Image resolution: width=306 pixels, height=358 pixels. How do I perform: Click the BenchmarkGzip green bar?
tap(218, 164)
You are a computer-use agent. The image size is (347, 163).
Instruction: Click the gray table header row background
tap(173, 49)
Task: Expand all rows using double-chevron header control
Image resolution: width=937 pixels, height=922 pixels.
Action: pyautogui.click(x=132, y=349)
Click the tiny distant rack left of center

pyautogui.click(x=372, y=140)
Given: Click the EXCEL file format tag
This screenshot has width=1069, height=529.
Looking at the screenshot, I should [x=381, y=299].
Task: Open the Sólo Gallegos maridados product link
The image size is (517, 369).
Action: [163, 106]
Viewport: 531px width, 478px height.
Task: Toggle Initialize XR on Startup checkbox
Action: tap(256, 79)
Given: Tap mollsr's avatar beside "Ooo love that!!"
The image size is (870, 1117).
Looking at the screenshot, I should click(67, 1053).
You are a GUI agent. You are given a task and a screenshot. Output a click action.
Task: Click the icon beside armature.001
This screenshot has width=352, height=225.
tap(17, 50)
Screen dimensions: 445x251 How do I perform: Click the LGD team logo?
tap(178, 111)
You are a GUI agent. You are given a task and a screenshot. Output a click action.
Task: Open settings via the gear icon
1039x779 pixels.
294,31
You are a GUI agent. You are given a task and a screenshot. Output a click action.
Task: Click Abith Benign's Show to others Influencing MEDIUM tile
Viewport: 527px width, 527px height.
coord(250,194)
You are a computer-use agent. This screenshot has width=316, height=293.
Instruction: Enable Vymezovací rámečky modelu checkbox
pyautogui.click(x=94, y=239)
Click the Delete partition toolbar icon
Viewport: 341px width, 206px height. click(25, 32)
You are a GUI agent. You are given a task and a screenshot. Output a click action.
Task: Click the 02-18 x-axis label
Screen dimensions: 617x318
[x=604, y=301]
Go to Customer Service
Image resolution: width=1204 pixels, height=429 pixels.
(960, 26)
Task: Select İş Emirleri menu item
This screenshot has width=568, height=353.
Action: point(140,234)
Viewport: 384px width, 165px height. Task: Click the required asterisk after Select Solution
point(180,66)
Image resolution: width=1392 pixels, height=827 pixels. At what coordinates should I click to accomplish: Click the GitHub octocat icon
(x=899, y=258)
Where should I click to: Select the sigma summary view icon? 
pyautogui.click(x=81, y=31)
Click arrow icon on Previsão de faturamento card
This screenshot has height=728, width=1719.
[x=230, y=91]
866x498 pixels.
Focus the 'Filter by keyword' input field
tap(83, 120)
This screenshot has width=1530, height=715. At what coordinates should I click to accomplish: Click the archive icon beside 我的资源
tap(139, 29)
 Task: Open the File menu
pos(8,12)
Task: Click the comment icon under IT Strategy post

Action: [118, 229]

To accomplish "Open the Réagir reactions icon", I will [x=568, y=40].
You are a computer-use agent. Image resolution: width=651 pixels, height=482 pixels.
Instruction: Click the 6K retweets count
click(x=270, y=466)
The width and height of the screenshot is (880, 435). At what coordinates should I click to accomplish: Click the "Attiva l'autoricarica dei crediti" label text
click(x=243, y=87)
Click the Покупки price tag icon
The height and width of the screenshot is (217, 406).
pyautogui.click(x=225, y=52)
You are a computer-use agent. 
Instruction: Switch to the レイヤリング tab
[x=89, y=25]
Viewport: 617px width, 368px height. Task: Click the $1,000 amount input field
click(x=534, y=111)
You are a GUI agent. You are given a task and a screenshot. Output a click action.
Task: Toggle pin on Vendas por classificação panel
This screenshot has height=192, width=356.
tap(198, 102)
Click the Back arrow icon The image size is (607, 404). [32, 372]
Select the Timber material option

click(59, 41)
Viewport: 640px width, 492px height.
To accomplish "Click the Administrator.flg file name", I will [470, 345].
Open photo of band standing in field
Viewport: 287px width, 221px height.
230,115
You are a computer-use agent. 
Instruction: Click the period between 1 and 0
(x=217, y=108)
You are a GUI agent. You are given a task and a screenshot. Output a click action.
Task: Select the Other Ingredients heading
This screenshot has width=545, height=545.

+===+

_OBJECTIVE_: Reproduce the material above in full, substituting "desktop assistant" for every occurrence of "computer-use agent" and leaving all other text unchanged.

_RESULT_:
Image resolution: width=306 pixels, height=358 pixels. How do I perform: Click the BenchmarkGzip green bar?
tap(218, 164)
You are a desktop assistant. The image size is (347, 163).
Instruction: Click the gray table header row background
tap(173, 49)
Task: Expand all rows using double-chevron header control
Image resolution: width=937 pixels, height=922 pixels.
Action: pyautogui.click(x=132, y=349)
Click the tiny distant rack left of center

pyautogui.click(x=372, y=140)
Given: Click the EXCEL file format tag
This screenshot has width=1069, height=529.
Looking at the screenshot, I should [x=381, y=299].
Task: Open the Sólo Gallegos maridados product link
The image size is (517, 369).
Action: [163, 106]
Viewport: 531px width, 478px height.
Task: Toggle Initialize XR on Startup checkbox
Action: tap(256, 79)
Given: Tap mollsr's avatar beside "Ooo love that!!"
The image size is (870, 1117).
Looking at the screenshot, I should click(67, 1053).
You are a GUI agent. You are given a task and a screenshot. Output a click action.
Task: Click the icon beside armature.001
This screenshot has width=352, height=225.
tap(17, 50)
Screen dimensions: 445x251 How do I perform: Click the LGD team logo?
tap(178, 111)
You are a GUI agent. You are given a task and a screenshot. Output a click action.
Task: Open settings via the gear icon
1039x779 pixels.
294,31
You are a GUI agent. You are given a task and a screenshot. Output a click action.
Task: Click Abith Benign's Show to others Influencing MEDIUM tile
Viewport: 527px width, 527px height.
coord(250,194)
You are a desktop assistant. This screenshot has width=316, height=293.
Instruction: Enable Vymezovací rámečky modelu checkbox
pyautogui.click(x=94, y=239)
Click the Delete partition toolbar icon
Viewport: 341px width, 206px height. click(25, 32)
You are a GUI agent. You are given a task and a screenshot. Output a click action.
Task: Click the 02-18 x-axis label
Screen dimensions: 617x318
[x=604, y=301]
Go to Customer Service
Image resolution: width=1204 pixels, height=429 pixels.
(960, 26)
Task: Select İş Emirleri menu item
This screenshot has width=568, height=353.
Action: point(140,234)
Viewport: 384px width, 165px height. Task: Click the required asterisk after Select Solution
point(180,66)
Image resolution: width=1392 pixels, height=827 pixels. At what coordinates should I click to accomplish: Click the GitHub octocat icon
(x=899, y=258)
Where should I click to: Select the sigma summary view icon? 
pyautogui.click(x=81, y=31)
Click arrow icon on Previsão de faturamento card
This screenshot has height=728, width=1719.
[x=230, y=91]
866x498 pixels.
Focus the 'Filter by keyword' input field
tap(83, 120)
This screenshot has width=1530, height=715. At what coordinates should I click to accomplish: Click the archive icon beside 我的资源
tap(139, 29)
 Task: Open the File menu
pos(8,12)
Task: Click the comment icon under IT Strategy post

Action: [118, 229]

To accomplish "Open the Réagir reactions icon", I will [x=568, y=40].
You are a desktop assistant. Image resolution: width=651 pixels, height=482 pixels.
Instruction: Click the 6K retweets count
click(x=270, y=466)
The width and height of the screenshot is (880, 435). At what coordinates should I click to accomplish: Click the "Attiva l'autoricarica dei crediti" label text
click(x=243, y=87)
Click the Покупки price tag icon
The height and width of the screenshot is (217, 406).
pyautogui.click(x=225, y=52)
You are a desktop assistant. 
Instruction: Switch to the レイヤリング tab
[x=89, y=25]
Viewport: 617px width, 368px height. Task: Click the $1,000 amount input field
click(x=534, y=111)
You are a GUI agent. You are given a task and a screenshot. Output a click action.
Task: Toggle pin on Vendas por classificação panel
This screenshot has height=192, width=356.
tap(198, 102)
Click the Back arrow icon The image size is (607, 404). [32, 372]
Select the Timber material option

click(59, 41)
Viewport: 640px width, 492px height.
To accomplish "Click the Administrator.flg file name", I will [470, 345].
Open photo of band standing in field
Viewport: 287px width, 221px height.
230,115
You are a desktop assistant. 
Instruction: Click the period between 1 and 0
(x=217, y=108)
You are a GUI agent. You are given a task and a screenshot. Output a click action.
Task: Select the Other Ingredients heading
This screenshot has width=545, height=545.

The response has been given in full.